▶ About this task:
Below are records. Transcribe exactly the lines from the one that contains "Given: Click the" through the last line, leaving any pictures out.

***** Available data

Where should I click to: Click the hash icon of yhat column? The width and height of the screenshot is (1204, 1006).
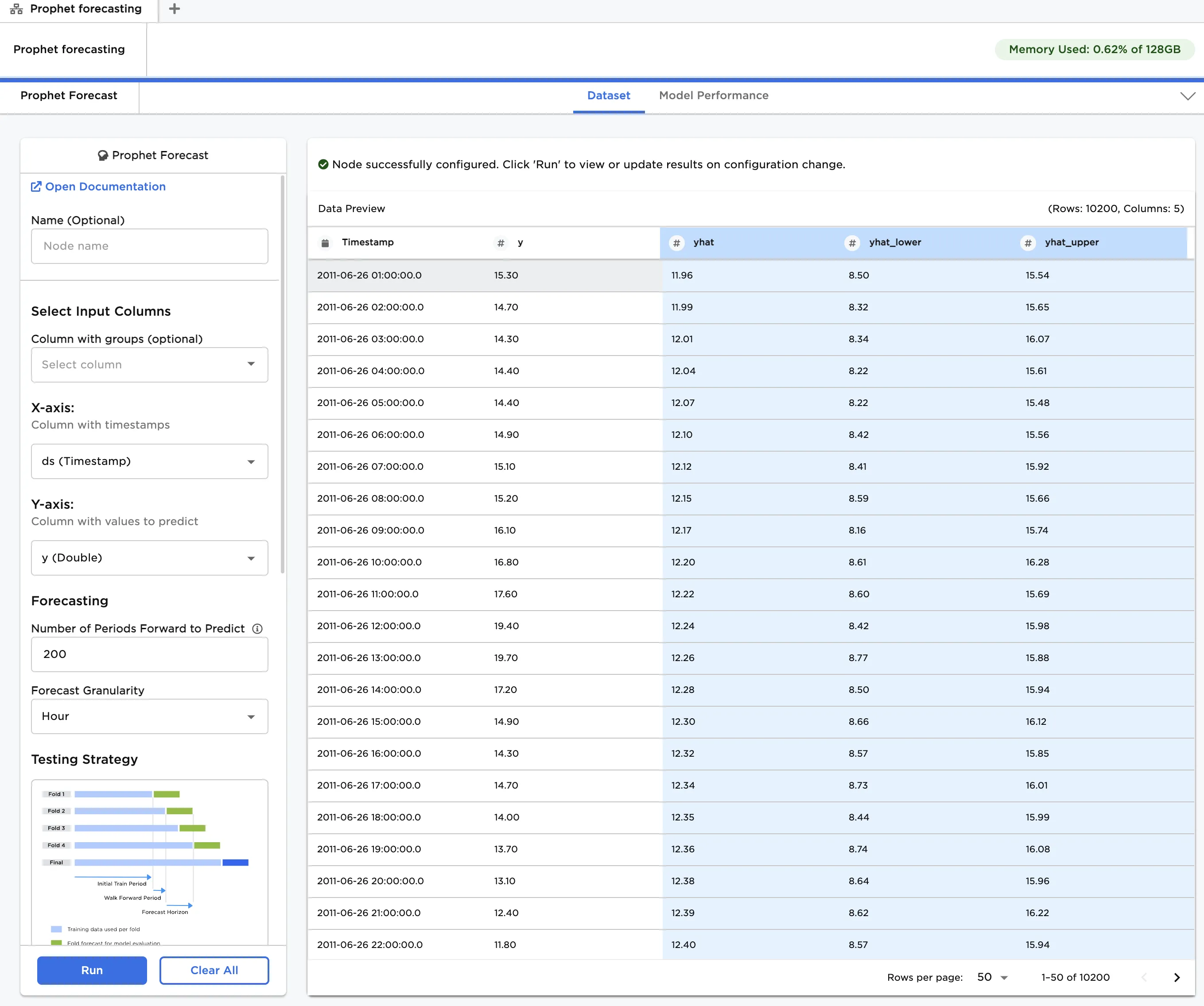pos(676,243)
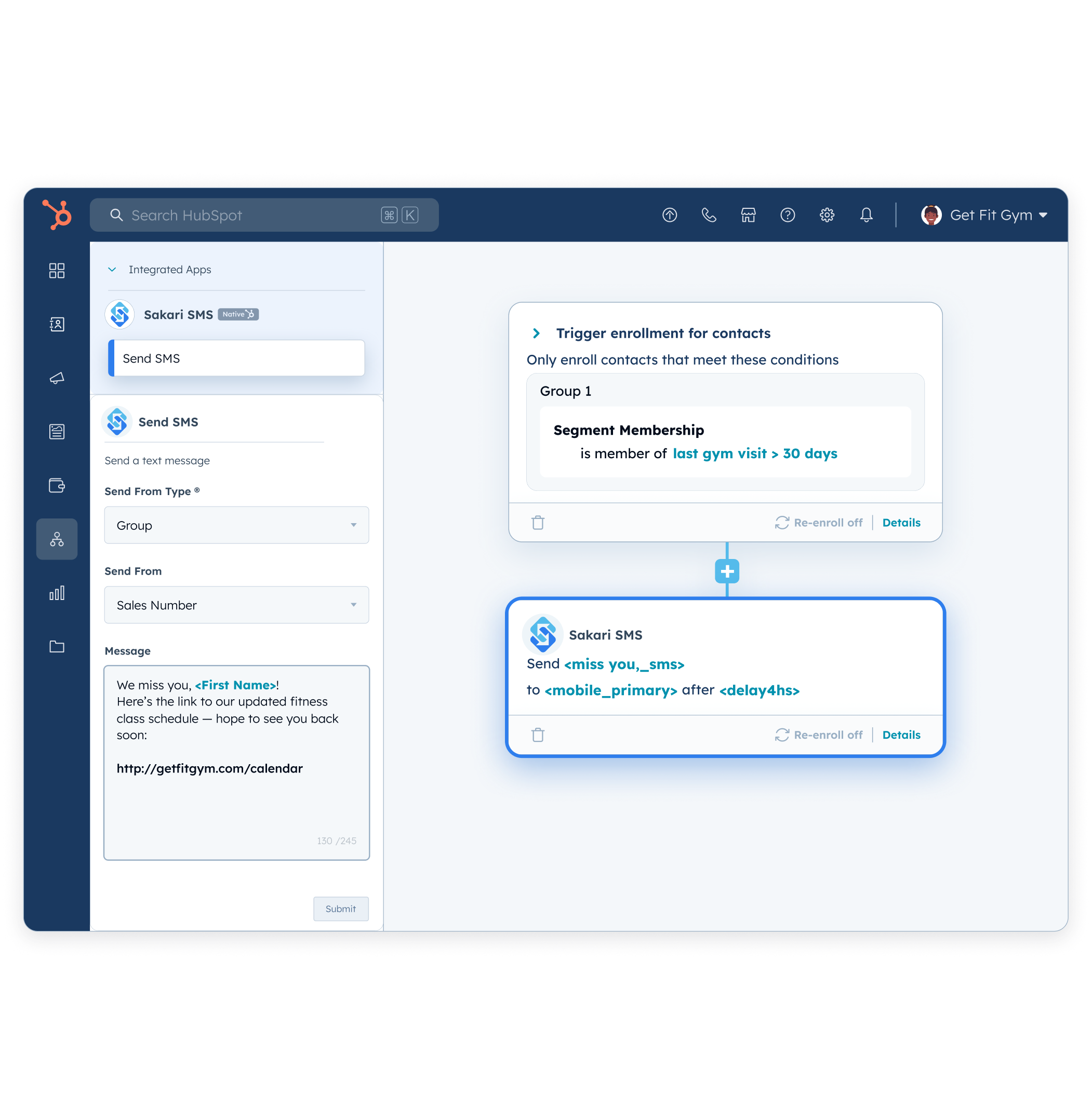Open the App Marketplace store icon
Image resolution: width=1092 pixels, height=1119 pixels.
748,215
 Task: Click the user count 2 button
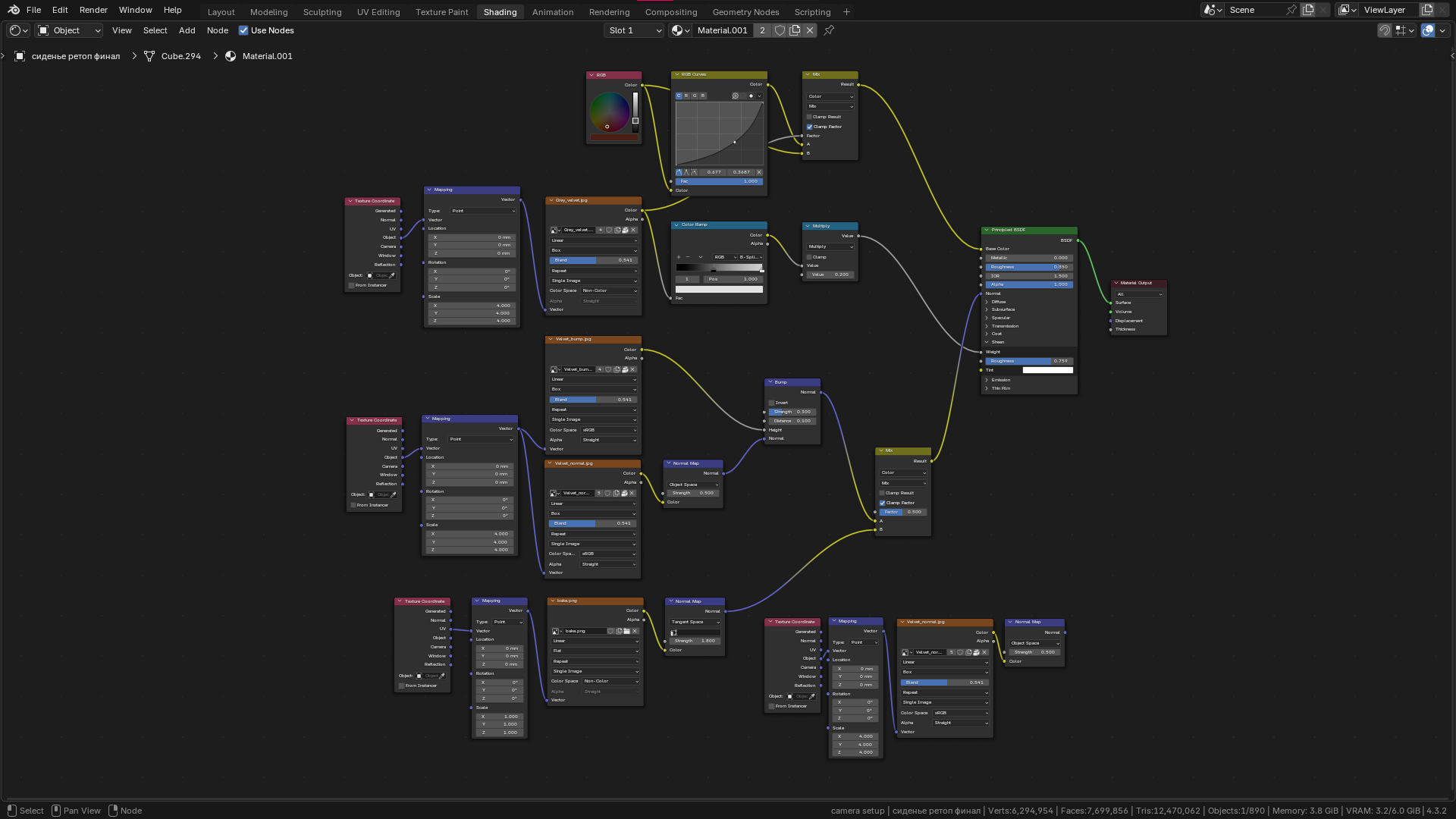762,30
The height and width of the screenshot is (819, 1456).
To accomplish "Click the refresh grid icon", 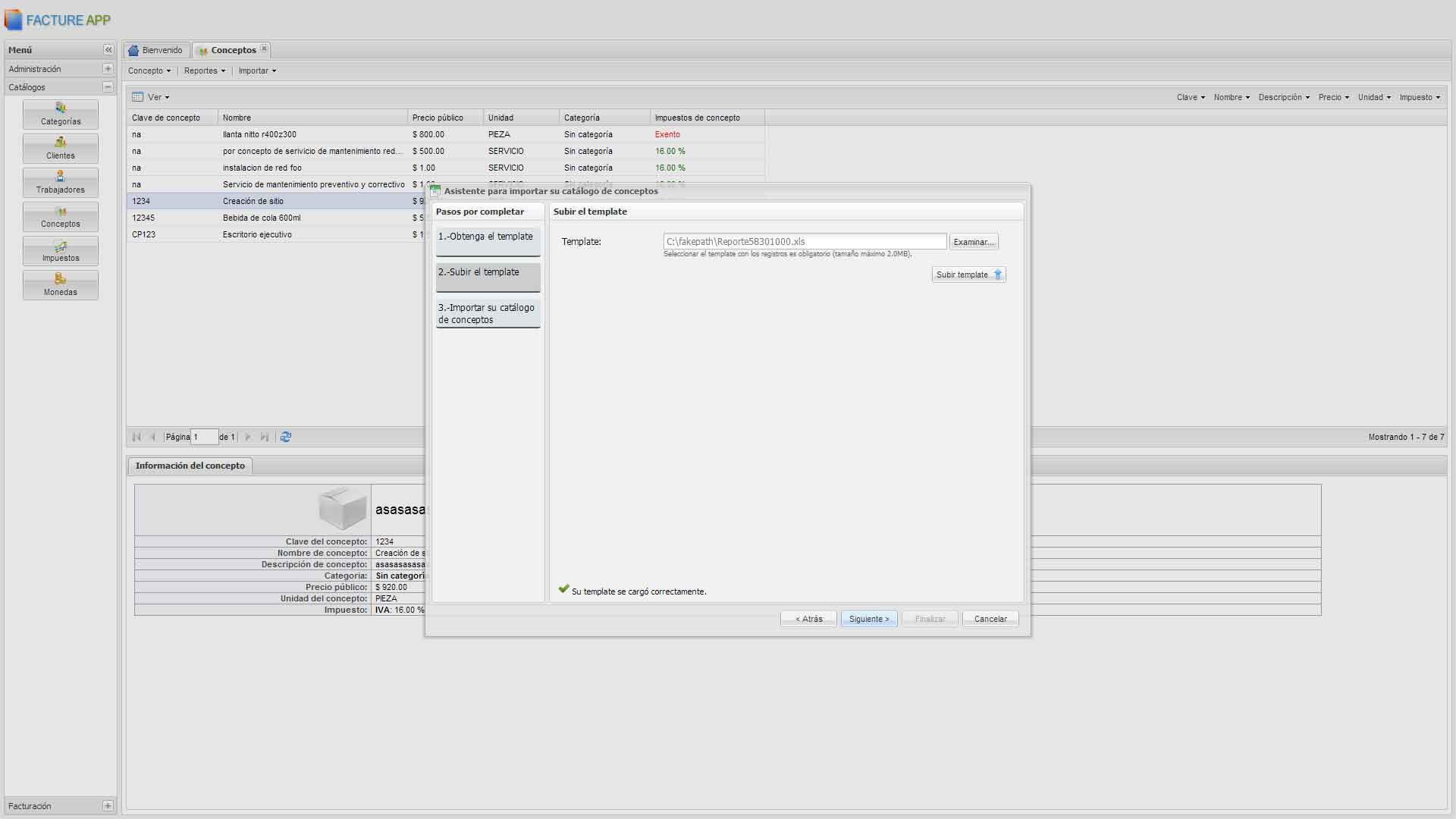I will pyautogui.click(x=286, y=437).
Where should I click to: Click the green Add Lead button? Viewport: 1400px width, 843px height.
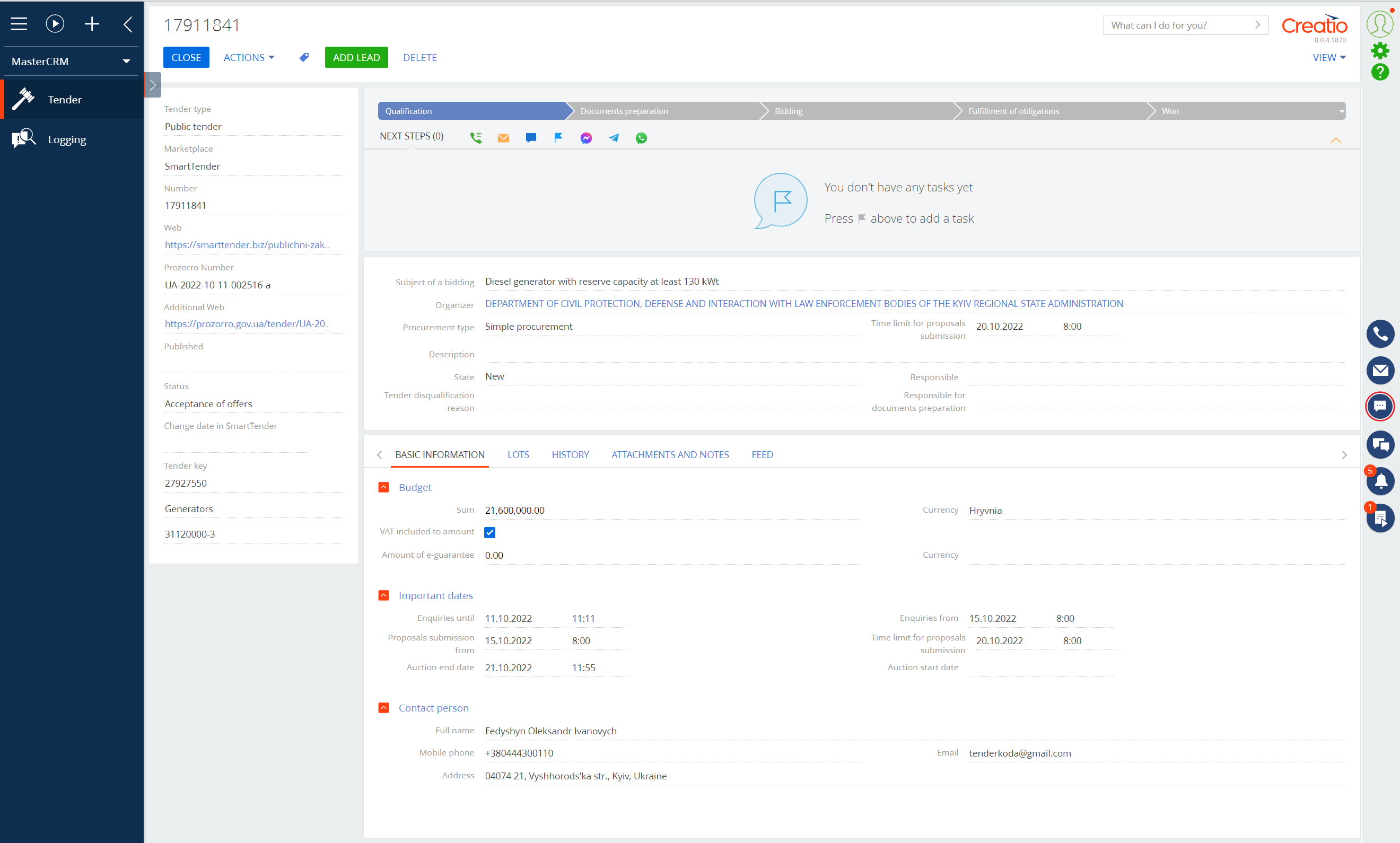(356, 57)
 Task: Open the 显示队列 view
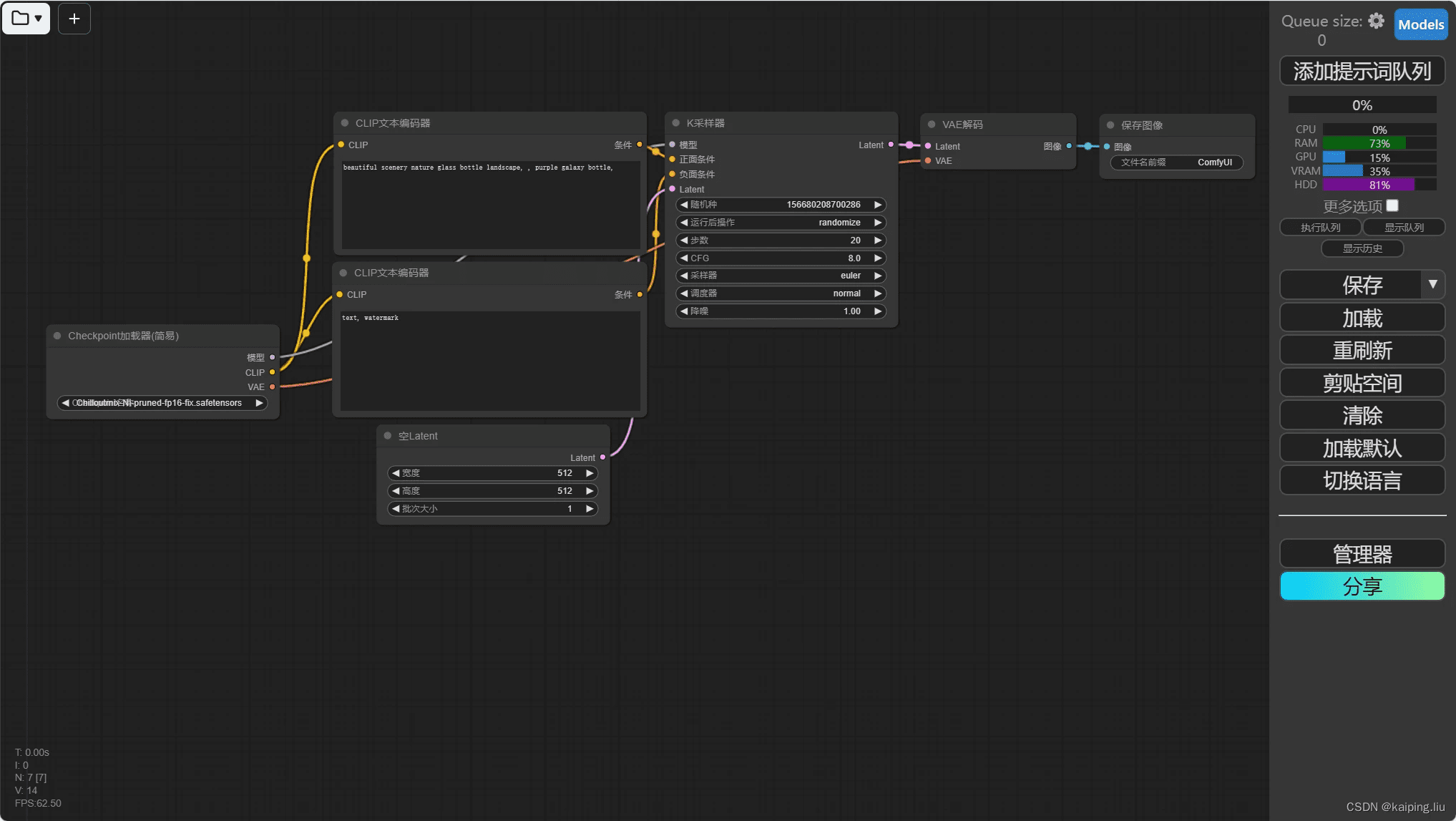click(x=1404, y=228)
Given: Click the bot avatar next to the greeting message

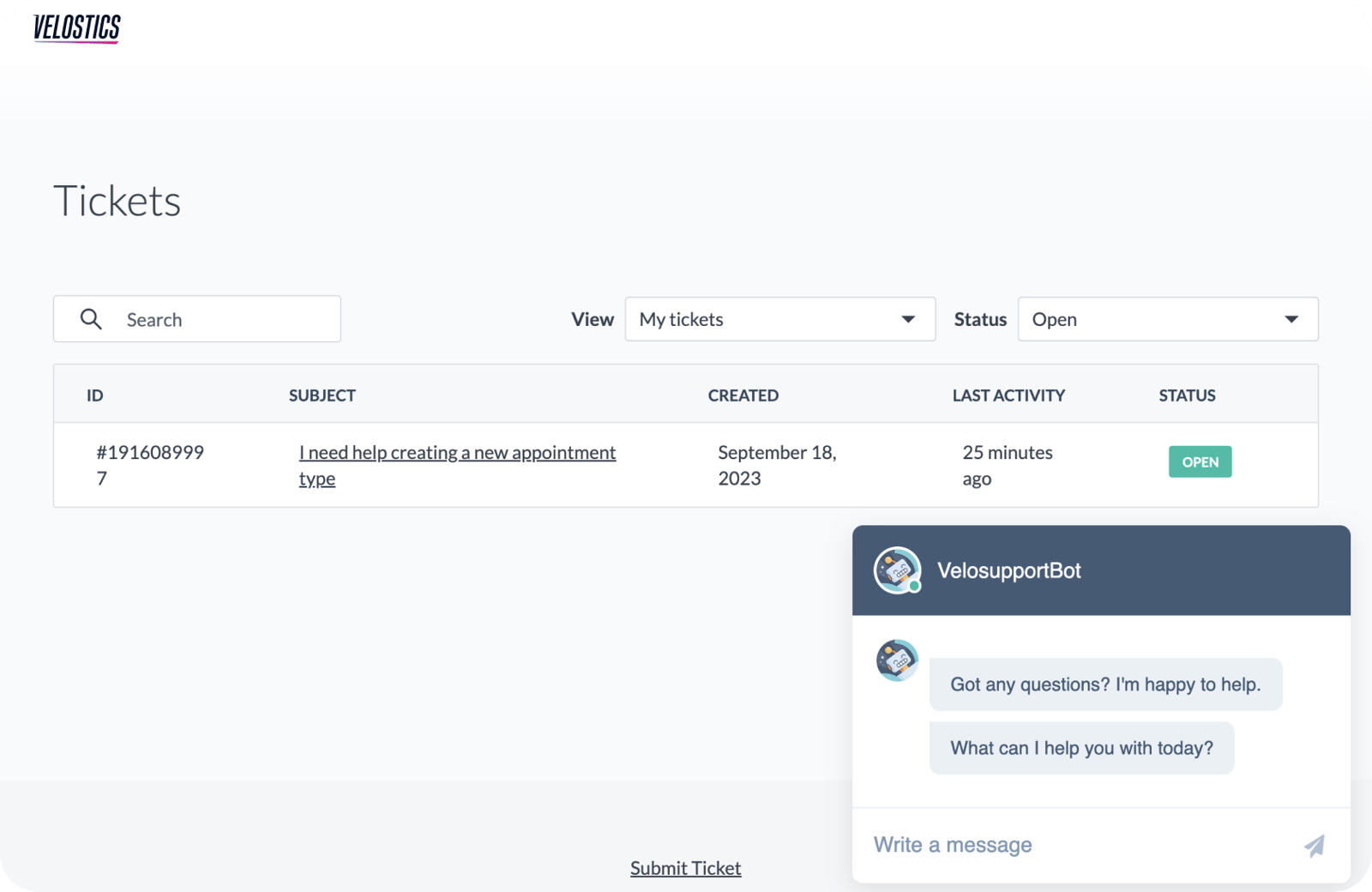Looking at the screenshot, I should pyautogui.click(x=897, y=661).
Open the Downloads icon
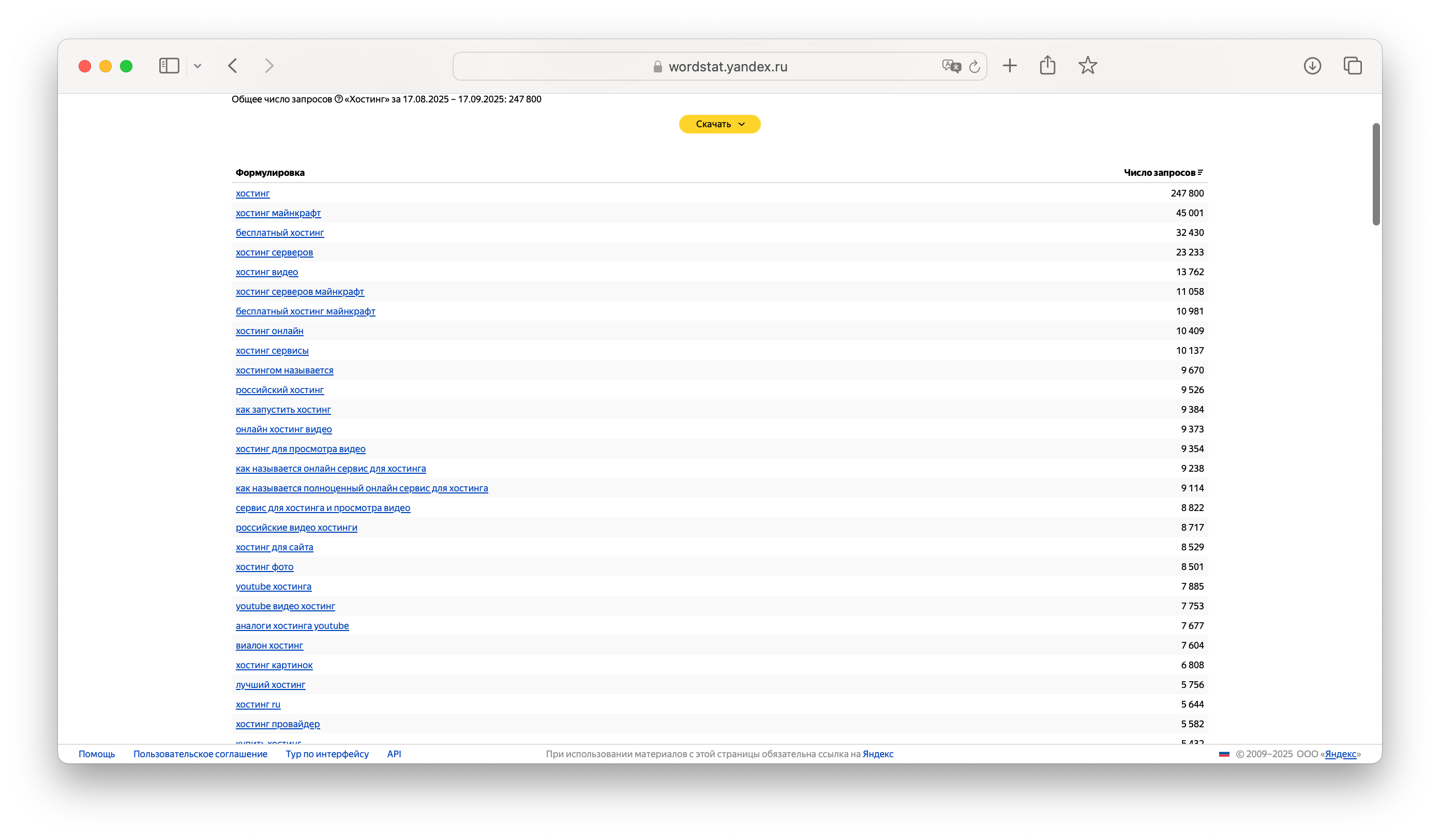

**********

▶ Output below:
Given: Click the bot avatar next to the greeting message

Looking at the screenshot, I should pyautogui.click(x=897, y=661).
Open the Downloads icon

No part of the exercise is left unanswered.